Scan the entries below and tally the lines that include "computer". Return nothing but the tally.

________________________

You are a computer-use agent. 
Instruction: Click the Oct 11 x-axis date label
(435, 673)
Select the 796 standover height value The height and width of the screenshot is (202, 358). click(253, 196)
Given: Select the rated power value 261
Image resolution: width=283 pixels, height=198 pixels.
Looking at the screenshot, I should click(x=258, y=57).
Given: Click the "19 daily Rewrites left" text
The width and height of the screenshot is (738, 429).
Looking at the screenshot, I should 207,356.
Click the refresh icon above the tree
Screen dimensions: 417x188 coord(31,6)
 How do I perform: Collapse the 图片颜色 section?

________________________

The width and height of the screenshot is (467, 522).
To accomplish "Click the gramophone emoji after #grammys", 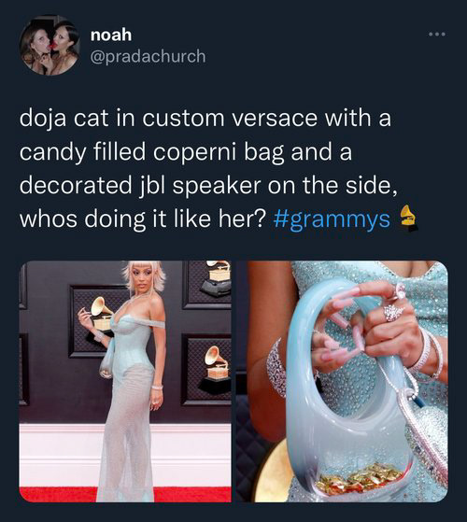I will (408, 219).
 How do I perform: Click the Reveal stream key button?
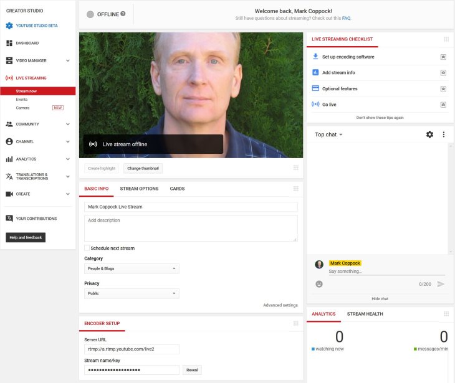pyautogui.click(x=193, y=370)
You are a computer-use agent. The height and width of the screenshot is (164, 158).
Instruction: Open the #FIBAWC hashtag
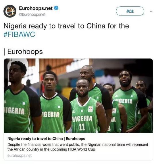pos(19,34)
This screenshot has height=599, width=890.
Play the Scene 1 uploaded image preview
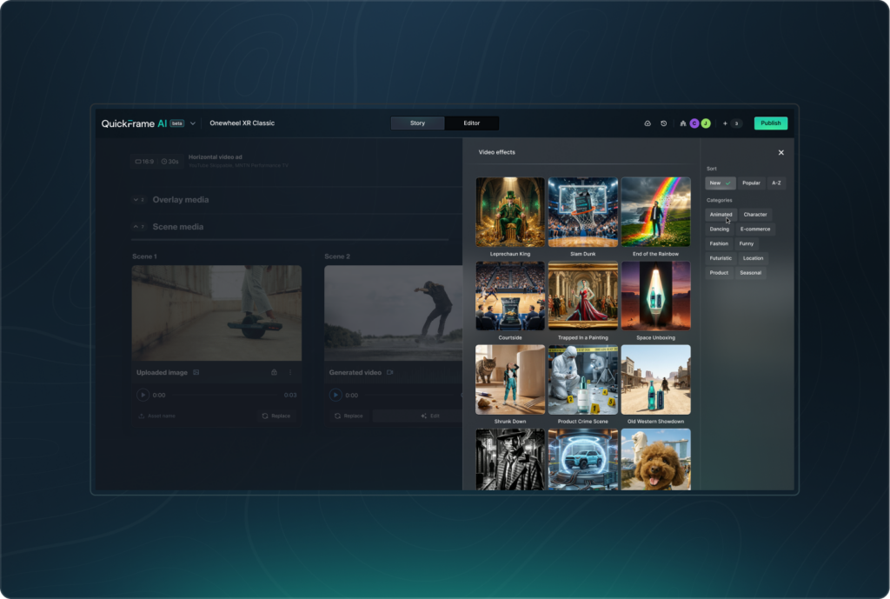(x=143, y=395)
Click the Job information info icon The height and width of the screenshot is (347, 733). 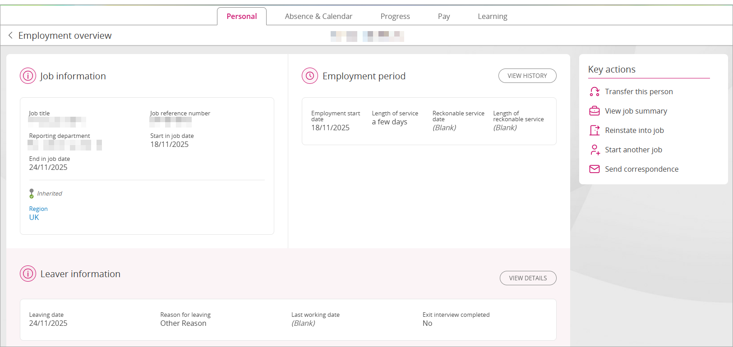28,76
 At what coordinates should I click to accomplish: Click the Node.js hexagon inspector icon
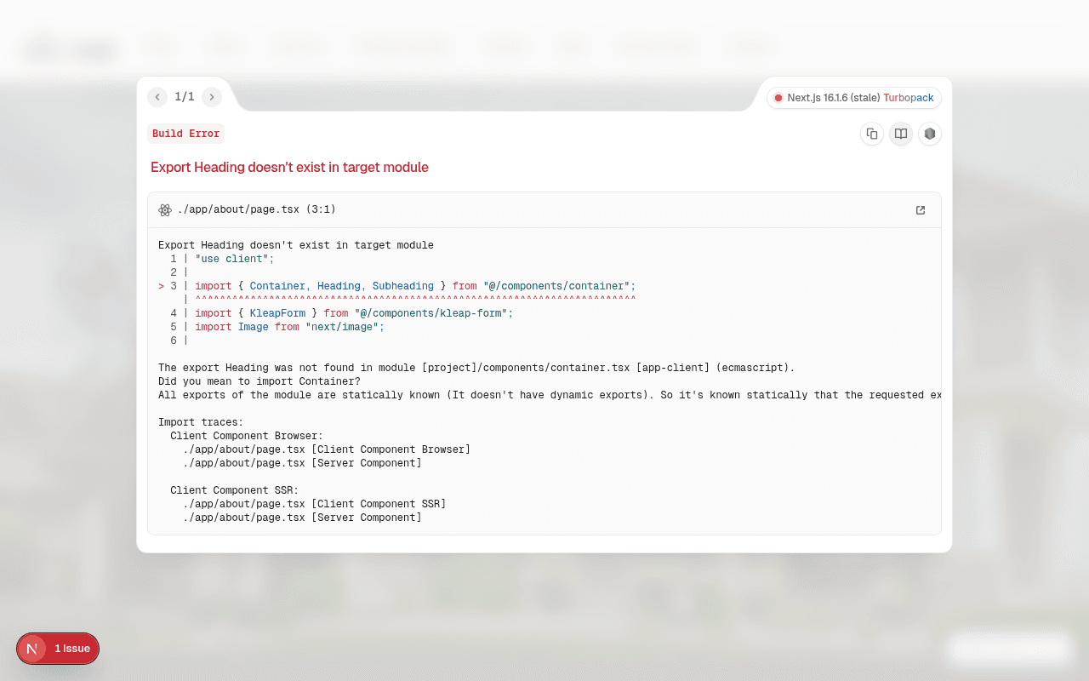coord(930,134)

________________________

REPLY TO THE EXERCISE: 2